Structural Insights into the Interactions between Platelet Receptors and Fibrillar Collagen*

Andrew B Herr ‡,1, Richard W Farndale §,2
PMCID: PMC2740402  PMID: 19401461

Abstract

Collagen peptides have been used to identify binding sites for several important collagen receptors, including integrin α2β1, glycoprotein VI, and von Willebrand factor. In parallel, the structures of these collagen receptors have been reported, and their interactions with collagen peptides have been studied. Recently, the three-dimensional structure of the intact type I collagen fiber from rat tail tendon has been resolved by fiber diffraction. It is now possible to map the binding sites of platelet collagen receptors onto the intact collagen fiber in three dimensions. This minireview will discuss these recent findings and their implications for platelet activation by collagen.

Structural Architecture of Fibrillar Collagens

Collagen is the most abundant protein in the human body, where it is a vital component of the extracellular matrix and connective tissue, including blood vessels. There are 29 collagen types, of which seven (types I–III, V, XI, XXIV, and XXVII) are fibrillar, able to assemble as stable triple helices, which then form a complex higher order three-dimensional fibrous superstructure. At the simplest level, the collagen polypeptide sequence is composed of Gxx′ triplets containing glycine followed by variable residues that often include proline at position x and hydroxyproline at position x′. The three polypeptide chains that assemble to form a tropocollagen triple helix can be identical gene products, as for collagen III (three α1 chains), or may differ, as for collagen I (two α1 chains and one α2 chain).

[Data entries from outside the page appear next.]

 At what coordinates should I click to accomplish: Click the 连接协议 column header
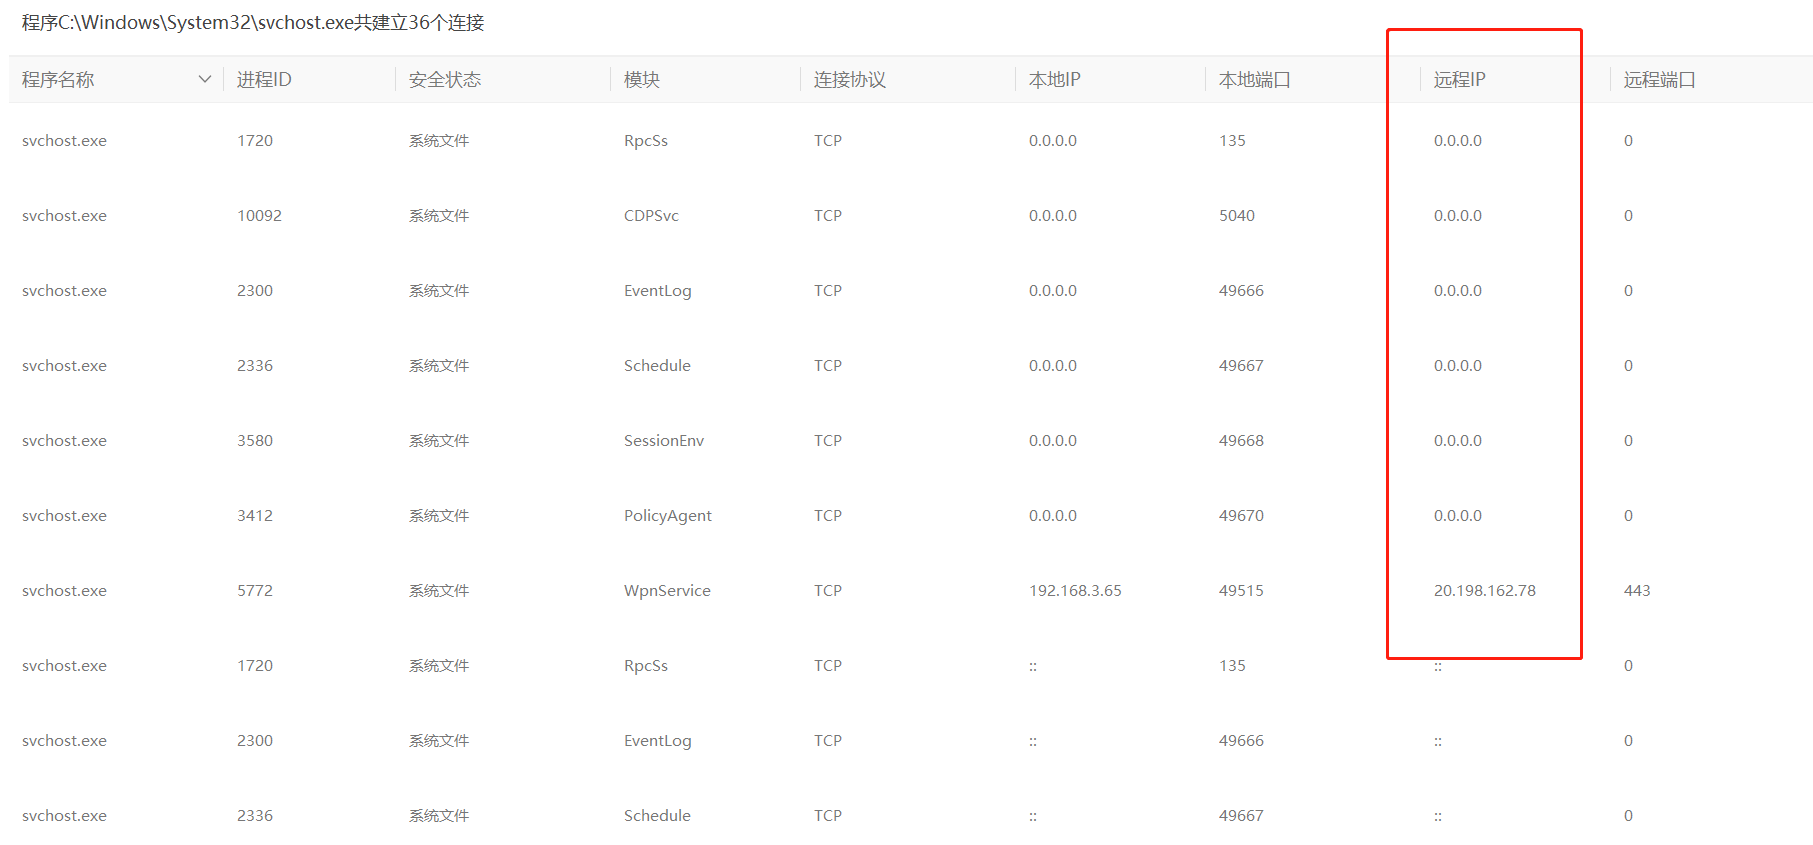point(850,80)
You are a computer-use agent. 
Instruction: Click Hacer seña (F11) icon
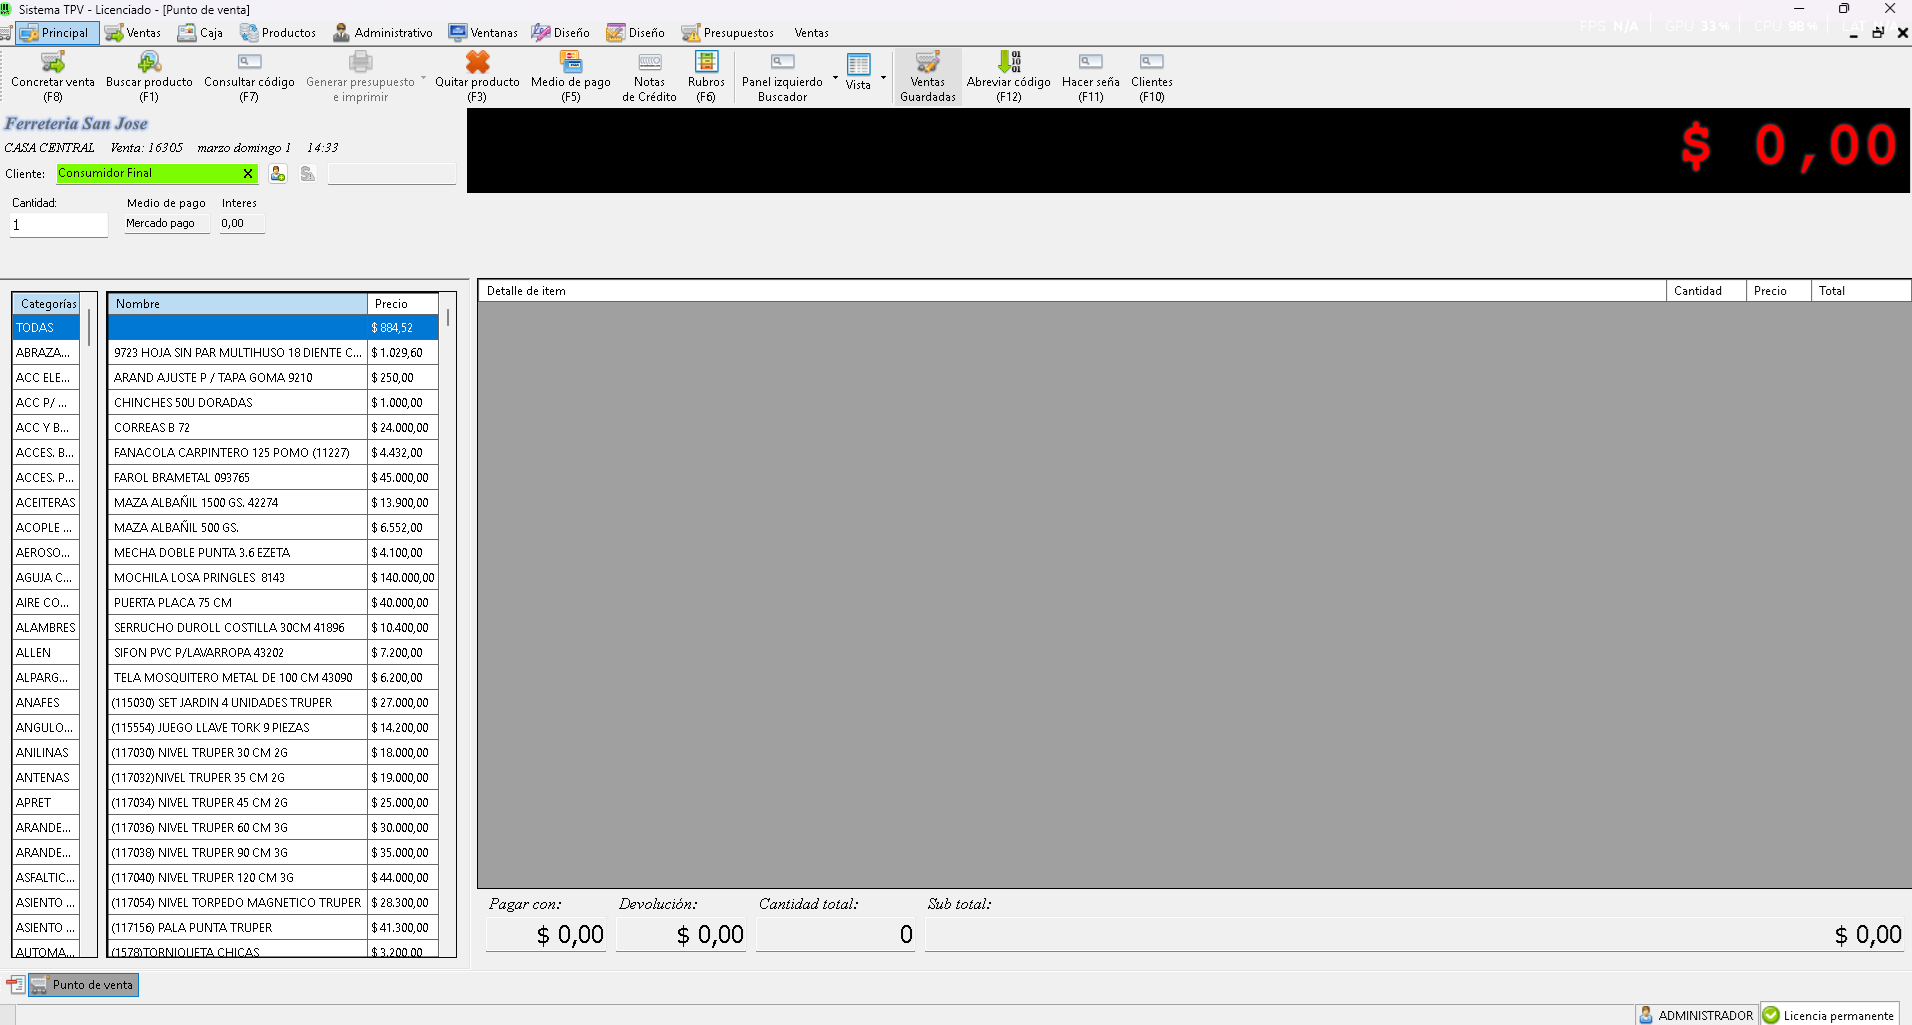pyautogui.click(x=1090, y=63)
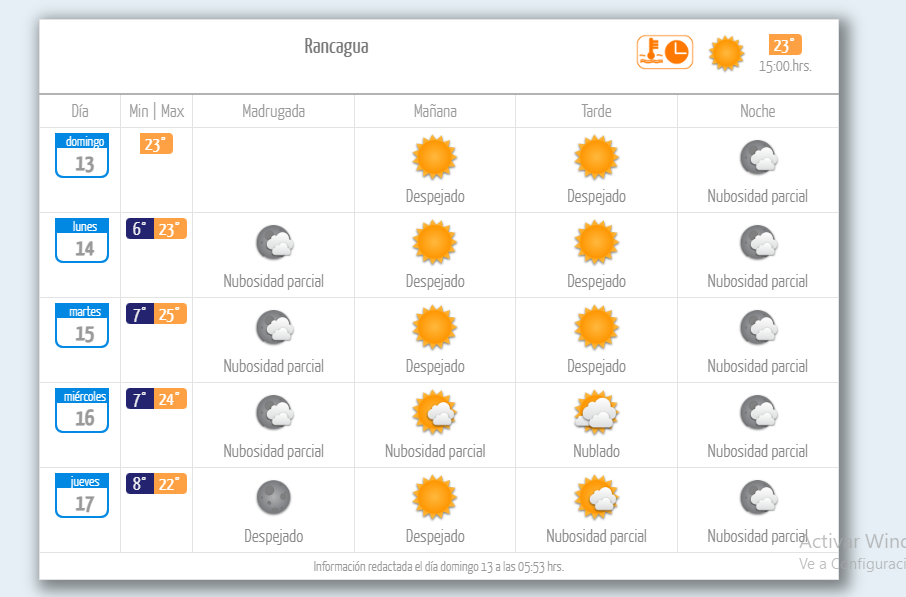Click the 23° current temperature badge in header
Screen dimensions: 906x597
tap(785, 45)
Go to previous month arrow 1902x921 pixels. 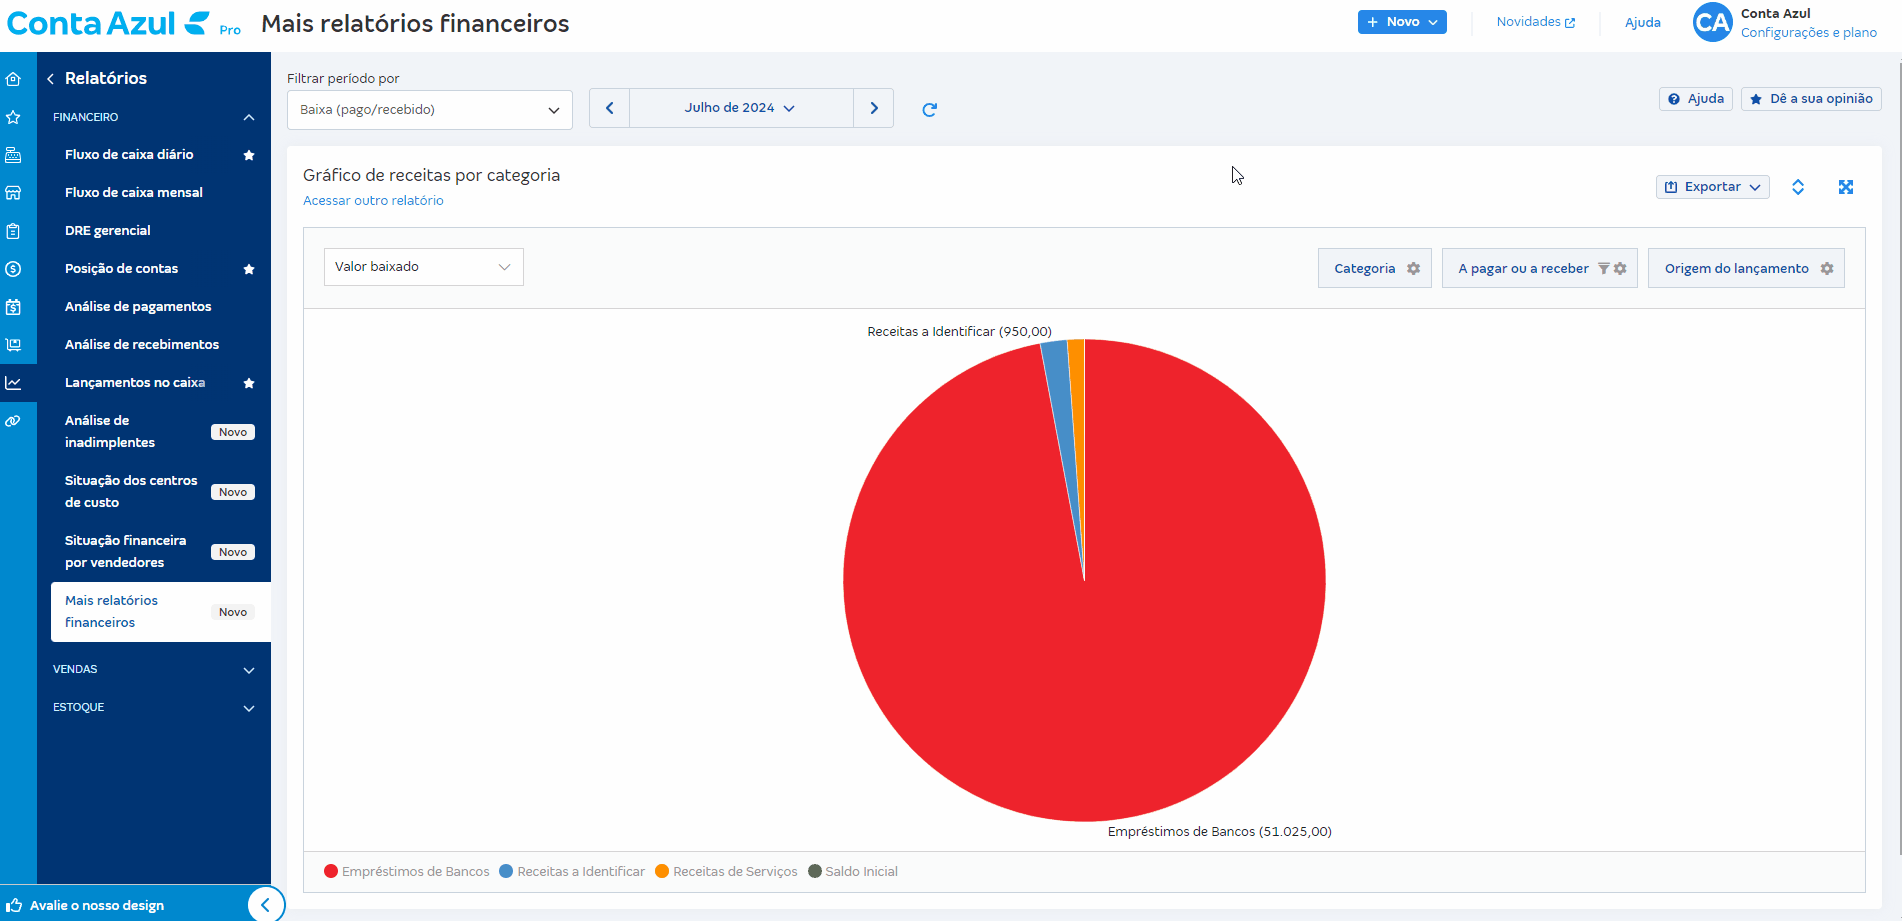pyautogui.click(x=609, y=108)
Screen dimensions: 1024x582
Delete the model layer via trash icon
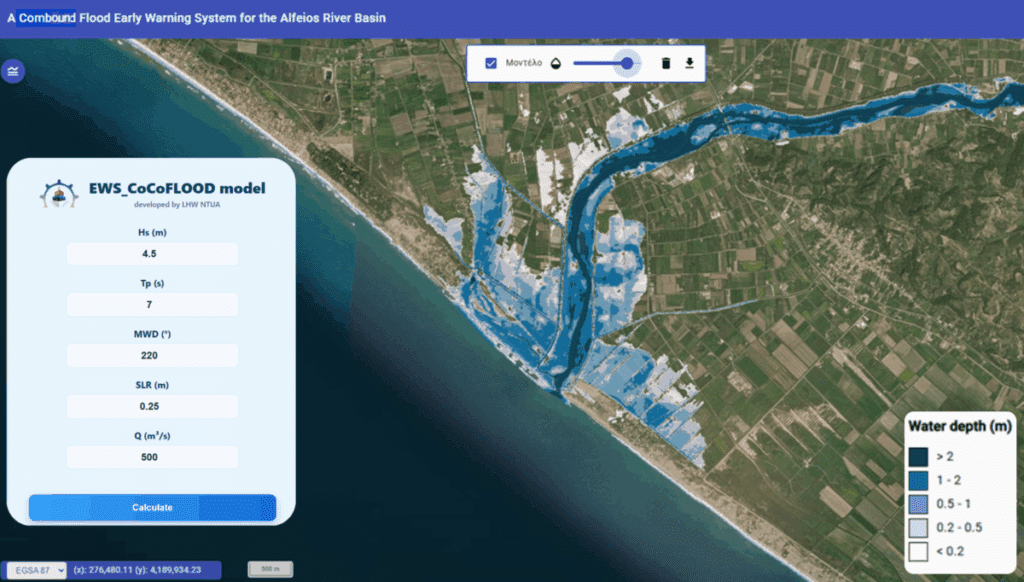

The tropocollagen triple helices assemble to form a supermolecular fiber. Studies over the past 3 decades (17) have established that the basic repeating unit within the collagen fiber contains five tropocollagens packed side-by-side in a pseudohexagonal arrangement, with a gap along the fiber axis between the end of one triple helix and the start of the next. This regularly repeated gap region gives rise to the characteristic banding pattern of the intact collagen fiber, with a spacing D of 67 nm between successive bands corresponding to the offset between adjacent tropocollagen molecules, the classical “quarter-stagger.” The densely packed (pseudohexagonal) regions extend over nearly half (0.46D) of a single D period, whereas the gap regions occupy the remaining length of the D period (0.54D). Each collagen molecule can be divided into five D periods (Fig. 1A). Collagen fibers have a circular cross-section, suggested by fiber diffraction data to be composed of concentric layers of fibrils with a thickness of ∼40 Å (8).

FIGURE 1.

FIGURE 1.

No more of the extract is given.